# Gwinn and Norway Field Offices Add License Sales Service



## Hamilton Reef (Jan 20, 2000)

FOR IMMEDIATE RELEASE 
03 MAY 2005

CONTACT: Timothy A. Melko or Ann Wilson 906-228-6561

Gwinn and Norway Field Offices Add License Sales Service

To better serve the public, the Michigan Department of Natural Resources recently added license sales services to both the Gwinn and Norway field offices in the Upper Peninsula. Residents and visitors can now obtain all necessary hunting and fishing licenses, as well as related information at these locations.

"We are pleased to be able to add these two offices to our list of those that offer licenses and other services to the public," said Timothy A. Melko, Western Upper Peninsula administration area manager for the DNR.

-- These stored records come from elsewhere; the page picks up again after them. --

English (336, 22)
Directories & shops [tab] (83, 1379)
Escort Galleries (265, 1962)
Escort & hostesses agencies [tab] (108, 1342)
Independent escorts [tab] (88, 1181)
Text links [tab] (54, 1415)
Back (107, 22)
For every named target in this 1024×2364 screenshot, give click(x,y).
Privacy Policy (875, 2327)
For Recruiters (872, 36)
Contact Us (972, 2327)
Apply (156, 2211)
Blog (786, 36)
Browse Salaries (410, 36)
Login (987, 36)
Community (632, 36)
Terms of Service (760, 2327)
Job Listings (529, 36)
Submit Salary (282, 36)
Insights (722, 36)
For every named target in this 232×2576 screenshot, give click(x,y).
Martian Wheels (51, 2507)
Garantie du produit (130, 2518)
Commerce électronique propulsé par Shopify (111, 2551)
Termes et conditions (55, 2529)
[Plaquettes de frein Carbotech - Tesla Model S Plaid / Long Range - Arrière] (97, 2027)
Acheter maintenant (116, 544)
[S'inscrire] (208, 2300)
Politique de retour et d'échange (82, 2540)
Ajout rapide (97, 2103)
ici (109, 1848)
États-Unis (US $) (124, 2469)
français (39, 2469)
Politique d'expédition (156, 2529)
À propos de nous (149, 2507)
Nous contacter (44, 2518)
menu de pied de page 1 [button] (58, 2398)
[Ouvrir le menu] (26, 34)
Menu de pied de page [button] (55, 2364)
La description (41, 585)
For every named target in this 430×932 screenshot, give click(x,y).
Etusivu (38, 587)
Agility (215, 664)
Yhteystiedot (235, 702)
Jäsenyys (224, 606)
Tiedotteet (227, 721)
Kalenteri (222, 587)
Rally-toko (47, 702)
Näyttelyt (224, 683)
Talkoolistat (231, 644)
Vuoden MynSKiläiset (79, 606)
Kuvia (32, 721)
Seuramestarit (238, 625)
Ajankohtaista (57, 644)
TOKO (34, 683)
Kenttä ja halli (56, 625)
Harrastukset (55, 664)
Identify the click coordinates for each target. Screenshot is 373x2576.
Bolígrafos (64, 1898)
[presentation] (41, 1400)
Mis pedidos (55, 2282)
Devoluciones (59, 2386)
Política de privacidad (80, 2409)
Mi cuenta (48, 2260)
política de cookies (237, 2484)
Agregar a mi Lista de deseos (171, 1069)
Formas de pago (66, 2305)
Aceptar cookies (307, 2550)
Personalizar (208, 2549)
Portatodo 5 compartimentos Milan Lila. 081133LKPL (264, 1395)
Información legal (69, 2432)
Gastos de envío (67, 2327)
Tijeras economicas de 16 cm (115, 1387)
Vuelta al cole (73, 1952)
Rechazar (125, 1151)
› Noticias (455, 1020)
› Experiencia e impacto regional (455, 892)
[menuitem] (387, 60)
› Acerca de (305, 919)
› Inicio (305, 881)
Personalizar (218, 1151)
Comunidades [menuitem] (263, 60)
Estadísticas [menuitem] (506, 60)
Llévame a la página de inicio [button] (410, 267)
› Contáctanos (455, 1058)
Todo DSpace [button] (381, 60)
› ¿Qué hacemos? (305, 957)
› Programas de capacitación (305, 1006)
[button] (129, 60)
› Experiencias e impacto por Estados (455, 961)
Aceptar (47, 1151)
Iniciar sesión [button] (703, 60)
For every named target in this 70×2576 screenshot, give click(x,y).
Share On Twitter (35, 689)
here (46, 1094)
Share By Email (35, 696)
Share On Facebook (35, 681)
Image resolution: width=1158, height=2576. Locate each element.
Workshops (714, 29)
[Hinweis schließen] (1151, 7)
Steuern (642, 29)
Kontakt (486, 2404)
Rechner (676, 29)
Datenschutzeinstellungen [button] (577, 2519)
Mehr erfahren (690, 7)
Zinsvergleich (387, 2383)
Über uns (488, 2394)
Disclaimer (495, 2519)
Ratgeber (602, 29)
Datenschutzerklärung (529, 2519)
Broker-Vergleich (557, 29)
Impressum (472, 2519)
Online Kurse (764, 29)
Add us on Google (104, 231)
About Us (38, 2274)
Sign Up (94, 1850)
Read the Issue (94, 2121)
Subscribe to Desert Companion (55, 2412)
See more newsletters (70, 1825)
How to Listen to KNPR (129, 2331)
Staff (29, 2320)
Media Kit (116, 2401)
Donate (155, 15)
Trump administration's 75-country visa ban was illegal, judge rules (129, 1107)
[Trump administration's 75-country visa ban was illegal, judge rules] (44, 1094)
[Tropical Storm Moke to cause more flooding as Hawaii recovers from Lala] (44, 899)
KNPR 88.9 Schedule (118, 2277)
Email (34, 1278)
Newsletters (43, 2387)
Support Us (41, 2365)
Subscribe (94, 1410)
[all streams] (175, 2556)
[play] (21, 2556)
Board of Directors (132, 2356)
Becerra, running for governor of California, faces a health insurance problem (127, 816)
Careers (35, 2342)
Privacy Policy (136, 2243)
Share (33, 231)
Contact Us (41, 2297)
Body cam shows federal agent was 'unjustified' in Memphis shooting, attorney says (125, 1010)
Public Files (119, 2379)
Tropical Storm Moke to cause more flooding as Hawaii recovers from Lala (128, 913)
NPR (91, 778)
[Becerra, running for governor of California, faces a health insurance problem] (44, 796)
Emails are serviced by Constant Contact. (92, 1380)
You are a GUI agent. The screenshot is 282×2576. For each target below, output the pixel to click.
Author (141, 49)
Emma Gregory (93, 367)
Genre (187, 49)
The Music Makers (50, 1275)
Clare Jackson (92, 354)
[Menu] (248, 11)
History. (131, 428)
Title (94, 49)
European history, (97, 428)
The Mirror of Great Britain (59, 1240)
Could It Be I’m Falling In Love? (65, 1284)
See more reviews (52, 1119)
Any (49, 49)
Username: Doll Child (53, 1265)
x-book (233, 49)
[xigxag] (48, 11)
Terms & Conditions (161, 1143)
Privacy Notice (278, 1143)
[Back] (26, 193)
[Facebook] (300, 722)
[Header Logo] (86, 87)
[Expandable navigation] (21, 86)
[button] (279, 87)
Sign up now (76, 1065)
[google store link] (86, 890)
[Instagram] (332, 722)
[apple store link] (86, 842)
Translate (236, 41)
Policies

Staff will be available in the Gwinn Field Office from 8 a.m. until 4:30 p.m. EST Monday through Friday. The Gwinn Field Office is located at 410 West M-35 in Gwinn. The Norway Field Office is open from 7 a.m. to 3:30 p.m. CST and it is located on US-2, just west of the downtown area of Norway.

Across the state, there are approximately 1,800 locations where licenses can be purchased, including several DNR facilities and numerous retail locations. For more information and a complete list of locations open to serve the public, log on to the DNR Web site at www.michigan.gov/dnr.

The DNR is committed to the conservation, protection, management, use and enjoyment of the state's natural resources for current and future generations.


----------



## WILDCATWICK (Mar 11, 2002)

to Pamida or Shopko


----------